WHAT YOU NEED TO DO: The entries below contain a line with "Click the last input array tile showing 3" and a line with "Image resolution: width=800". Retype exactly everything from the first down to the second, both included, and nothing else.

EXTRACTED ENTRIES:
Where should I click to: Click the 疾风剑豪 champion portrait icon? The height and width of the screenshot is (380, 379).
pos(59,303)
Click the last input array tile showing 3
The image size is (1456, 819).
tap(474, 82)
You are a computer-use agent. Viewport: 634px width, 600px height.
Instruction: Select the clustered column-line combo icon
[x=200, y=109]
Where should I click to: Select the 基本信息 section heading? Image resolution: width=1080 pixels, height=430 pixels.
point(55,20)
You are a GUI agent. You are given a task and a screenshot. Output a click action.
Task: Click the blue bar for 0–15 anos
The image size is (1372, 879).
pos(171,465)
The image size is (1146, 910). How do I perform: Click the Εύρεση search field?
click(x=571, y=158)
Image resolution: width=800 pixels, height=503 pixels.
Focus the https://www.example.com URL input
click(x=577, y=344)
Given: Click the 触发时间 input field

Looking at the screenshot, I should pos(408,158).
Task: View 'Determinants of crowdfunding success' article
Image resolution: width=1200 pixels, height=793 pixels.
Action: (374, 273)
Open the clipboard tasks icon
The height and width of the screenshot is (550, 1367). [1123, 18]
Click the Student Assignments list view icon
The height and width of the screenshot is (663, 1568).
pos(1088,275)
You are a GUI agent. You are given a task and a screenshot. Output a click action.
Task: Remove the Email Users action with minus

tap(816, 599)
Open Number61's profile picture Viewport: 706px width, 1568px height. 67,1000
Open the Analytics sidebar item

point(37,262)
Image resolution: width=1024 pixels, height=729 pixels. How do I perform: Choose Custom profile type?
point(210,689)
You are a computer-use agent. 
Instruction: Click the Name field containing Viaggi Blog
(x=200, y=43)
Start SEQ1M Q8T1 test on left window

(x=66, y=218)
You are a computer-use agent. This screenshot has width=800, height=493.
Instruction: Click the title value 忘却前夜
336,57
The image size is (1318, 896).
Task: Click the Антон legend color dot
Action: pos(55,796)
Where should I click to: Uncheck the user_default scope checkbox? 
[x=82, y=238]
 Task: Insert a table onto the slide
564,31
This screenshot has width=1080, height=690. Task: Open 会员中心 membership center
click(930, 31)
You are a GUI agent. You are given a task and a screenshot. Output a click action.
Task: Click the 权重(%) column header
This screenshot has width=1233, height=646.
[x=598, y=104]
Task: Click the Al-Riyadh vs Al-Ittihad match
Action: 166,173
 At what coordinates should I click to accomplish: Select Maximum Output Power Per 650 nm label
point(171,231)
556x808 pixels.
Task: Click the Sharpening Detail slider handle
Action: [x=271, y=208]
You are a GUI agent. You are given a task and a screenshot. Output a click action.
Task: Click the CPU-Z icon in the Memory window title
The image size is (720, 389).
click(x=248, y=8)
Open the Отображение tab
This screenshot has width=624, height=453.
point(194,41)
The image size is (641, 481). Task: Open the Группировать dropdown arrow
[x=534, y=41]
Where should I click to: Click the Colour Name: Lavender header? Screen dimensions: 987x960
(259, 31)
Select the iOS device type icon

YOUR RESPONSE:
Click the last input array tile showing 3
The image size is (1456, 819).
tap(474, 82)
You are a computer-use agent. Viewport: 634px width, 600px height.
Instruction: Select the clustered column-line combo icon
[x=200, y=109]
Where should I click to: Select the 基本信息 section heading? Image resolution: width=1080 pixels, height=430 pixels.
point(55,20)
You are a GUI agent. You are given a task and a screenshot. Output a click action.
Task: Click the blue bar for 0–15 anos
The image size is (1372, 879).
pos(171,465)
The image size is (1146, 910). How do I perform: Click the Εύρεση search field?
click(x=571, y=158)
Image resolution: width=800 pixels, height=503 pixels.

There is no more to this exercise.